Most people support the idea of universal health care at a price each individual can afford. Even the Donald supports that idea. Can you connect the dots from there to the cost of insurance to show that this is impossible using actuarial costing?
I start with two basic principles/objectives:
1) All people should get adequate health care at a price not exceeding what they can afford (for the wealthy, it will almost by definition be at a price less than they can afford).
2) No natural person or group of natural people should be singled out to support the system. Only businesses and/or the public at large may be taxed for subsidies.
That leaves a lot of flexibility while still precluding some policy holders from being overcharged in order to bring down (subsidize) the cost of others' policies.
These basic principles allow for health care systems that don't even need insurance to work. Gavin Newsom implemented a great system. Healthy San Francisco. Not insurance - not portable. Just health care. It worked in part by taxing companies. I wish him luck making it work at the state level.

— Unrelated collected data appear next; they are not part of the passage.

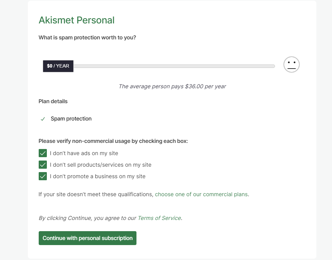Screen dimensions: 332x260
Task: Click the "By clicking Continue, you agree" text
Action: (88, 218)
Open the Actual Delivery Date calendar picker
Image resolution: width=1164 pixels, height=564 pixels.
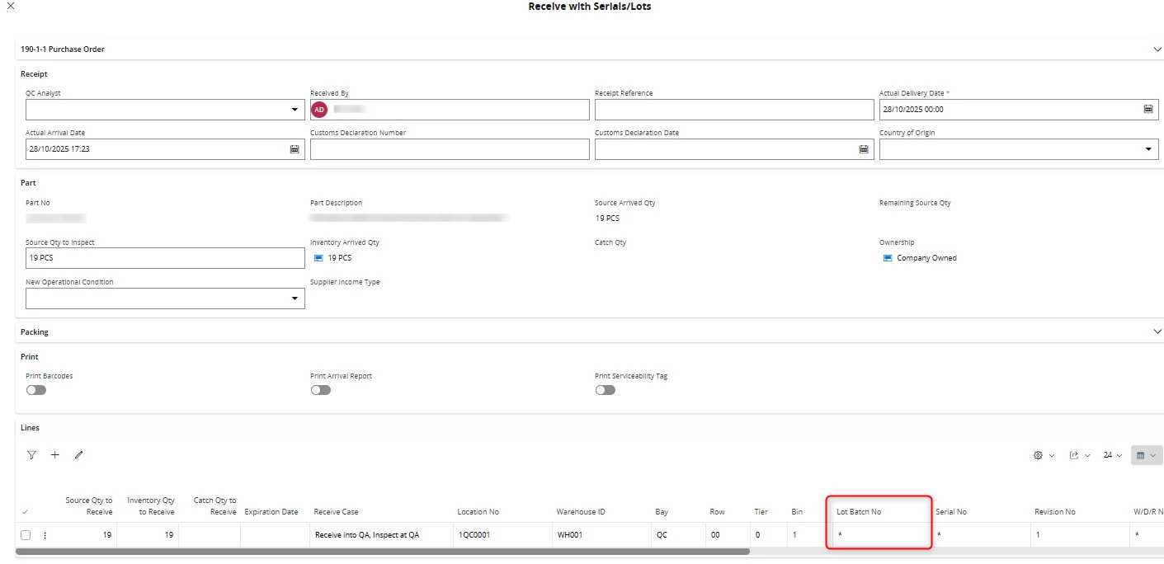(1148, 110)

I think you agree with #1, but are pretty strongly opposed to #2. What other principles do you feel are essential, or is everything ad hoc for you so long as the numbers add up?
Why do you want to single me out to support the system, simply because I work for myself and thus buy my own insurance? Surely someone like Tillinghast can afford to pitch in a few bucks as well. But he gets a pass, because he works for a large employer that can buy medically underwritten insurance.
Well, of course I do. I mean, we already do. How insurance works to an extent. You know that premiums can be inexact, I am sure. The idea of insurance is compatible with proper costing. Healthcare is way slipperier than that. But you know this. Ideals of exactitude, not gonna apply as desired.
#2 seems silly overstatement to me. What did you think about the draft, back in the day?
Singled out? I should have realized long ago that you were self-employed. I myself have been, more than once. It was stomach-turning pricing family insurance (with little kids) even in 1989. You have my deep understanding, I think. I just was having trouble following someone so savvy focusing so relentlessly on actuarial accuracy in this particular area, as if it were term life or liability or car insurance.
My own solution would be nationwide medicare or something like it, as every smart country on earth does it. Through, you know, taxation, Tillinghast paying a great deal extra for you and me. Subsidy. Taxes. Extra because wealthy. Nothing to do with his Fido policies.